LEESFRAGMENT >>
____

[overzicht] [activiteiten] [ongeplande activiteiten] [besluiten] [commissies] [geschenken] [kamerleden] [kamerstukdossiers] [open vragen]
[toezeggingen] [stemmingen] [verslagen] [🔍 zoekmachine] [wat is dit?]

36453 Advies Afdeling advisering Raad van State inzake tijdelijke wet inzake invoering van een belasting op marktinkomsten van inframarginale elektriciteitsproductie overeenkomstig verordening (EU) 2022/1854 van de Raad van 6 oktober 2022 betreffende een noodinterventie in verband met de hoge energieprijzen (PbEU 2022, L 261 I) (Tijdelijke wet inframarginale elektriciteitsheffing)

Tijdelijke wet inzake invoering van een belasting op marktinkomsten van inframarginale elektriciteitsproductie overeenkomstig verordening (EU) 2022/1854 van de Raad van 6 oktober 2022 betreffende een noodinterventie in verband met de hoge energieprijzen (PbEU 2022, L 261 I) (Tijdelijke wet inframarginale elektriciteitsheffing)

Advies Afdeling advisering Raad van State

Nummer: 2023D43648, datum: 2023-10-21, bijgewerkt: 2024-02-19 10:56, versie: 1

Directe link naar document, link naar pagina op de Tweede Kamer site.

Gerelateerde personen:

Onderdeel van zaak 2023Z18072:

Onderdeel van activiteiten:

Preview document (🔗 origineel)


No. W18.23.00147/IV 's-Gravenhage, 6 september 2023

Bij Kabinetsmissive van 27 juni 2023, no.2023001514, heeft Uwe Majesteit, op voordracht van de Minister voor Klimaat en Energie, mede namens de Staatssecretaris van Financiën, bij de Afdeling advisering van de Raad van State ter overweging aanhangig gemaakt het voorstel van wet houdende tijdelijke wet inzake invoering van een heffing op marktinkomsten van inframarginale elektriciteitsproductie overeenkomstig verordening (EU) 2022/1854 van de Raad van 6 oktober 2022 betreffende een noodinterventie in verband met de hoge energieprijzen (PbEU 2022, L 261) (Tijdelijke wet inframarginale elektriciteitsheffing), met memorie van toelichting.

Het wetsvoorstel strekt tot uitvoering van het tijdelijk verplichte plafond op de marktinkomsten uit geproduceerde inframarginale elektriciteit op basis van de Europese verordening betreffende een noodinterventie in verband met de hoge energieprijzen. Dit verplichte plafond gold van 1 december 2022 tot en met 30 juni 2023.

____

GEGEVENSLIJST >>
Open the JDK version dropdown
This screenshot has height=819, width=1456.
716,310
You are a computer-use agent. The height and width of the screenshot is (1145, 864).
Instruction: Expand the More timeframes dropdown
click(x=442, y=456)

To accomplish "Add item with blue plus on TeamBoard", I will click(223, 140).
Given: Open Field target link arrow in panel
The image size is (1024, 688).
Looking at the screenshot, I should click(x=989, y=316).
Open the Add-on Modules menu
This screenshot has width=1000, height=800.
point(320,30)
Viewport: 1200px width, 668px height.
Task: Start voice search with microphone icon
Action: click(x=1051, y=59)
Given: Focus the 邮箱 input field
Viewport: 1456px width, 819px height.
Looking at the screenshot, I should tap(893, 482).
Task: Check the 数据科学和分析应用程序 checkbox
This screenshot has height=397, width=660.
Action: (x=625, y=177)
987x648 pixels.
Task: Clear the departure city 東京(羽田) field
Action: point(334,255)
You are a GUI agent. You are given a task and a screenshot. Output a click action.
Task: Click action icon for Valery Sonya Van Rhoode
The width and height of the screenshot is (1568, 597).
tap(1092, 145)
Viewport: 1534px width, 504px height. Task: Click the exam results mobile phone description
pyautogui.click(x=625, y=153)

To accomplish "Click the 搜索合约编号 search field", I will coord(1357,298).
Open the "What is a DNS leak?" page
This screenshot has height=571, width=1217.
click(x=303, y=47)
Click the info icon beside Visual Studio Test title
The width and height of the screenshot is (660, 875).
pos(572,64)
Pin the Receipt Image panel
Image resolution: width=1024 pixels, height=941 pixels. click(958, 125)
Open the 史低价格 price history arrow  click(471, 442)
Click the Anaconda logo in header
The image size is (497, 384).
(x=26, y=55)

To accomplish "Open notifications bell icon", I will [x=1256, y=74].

____

OPDRACHTEN >>
1. In welke periode gold volgens het leesfragment het tijdelijk verplichte plafond op de marktinkomsten uit inframarginale elektriciteit?
2. Geef het stuk van het leesfragment van "Directe link naar" tot en met "memorie van toelichting." woordelijk weer.
De gegevens zijn hier niet nodig.

OPLOSSINGEN HIERONDER >>
1. Van 1 december 2022 tot en met 30 juni 2023.

2.
Directe link naar document, link naar pagina op de Tweede Kamer site.

Gerelateerde personen:

Onderdeel van zaak 2023Z18072:

Onderdeel van activiteiten:

Preview document (🔗 origineel)


No. W18.23.00147/IV 's-Gravenhage, 6 september 2023

Bij Kabinetsmissive van 27 juni 2023, no.2023001514, heeft Uwe Majesteit, op voordracht van de Minister voor Klimaat en Energie, mede namens de Staatssecretaris van Financiën, bij de Afdeling advisering van de Raad van State ter overweging aanhangig gemaakt het voorstel van wet houdende tijdelijke wet inzake invoering van een heffing op marktinkomsten van inframarginale elektriciteitsproductie overeenkomstig verordening (EU) 2022/1854 van de Raad van 6 oktober 2022 betreffende een noodinterventie in verband met de hoge energieprijzen (PbEU 2022, L 261) (Tijdelijke wet inframarginale elektriciteitsheffing), met memorie van toelichting.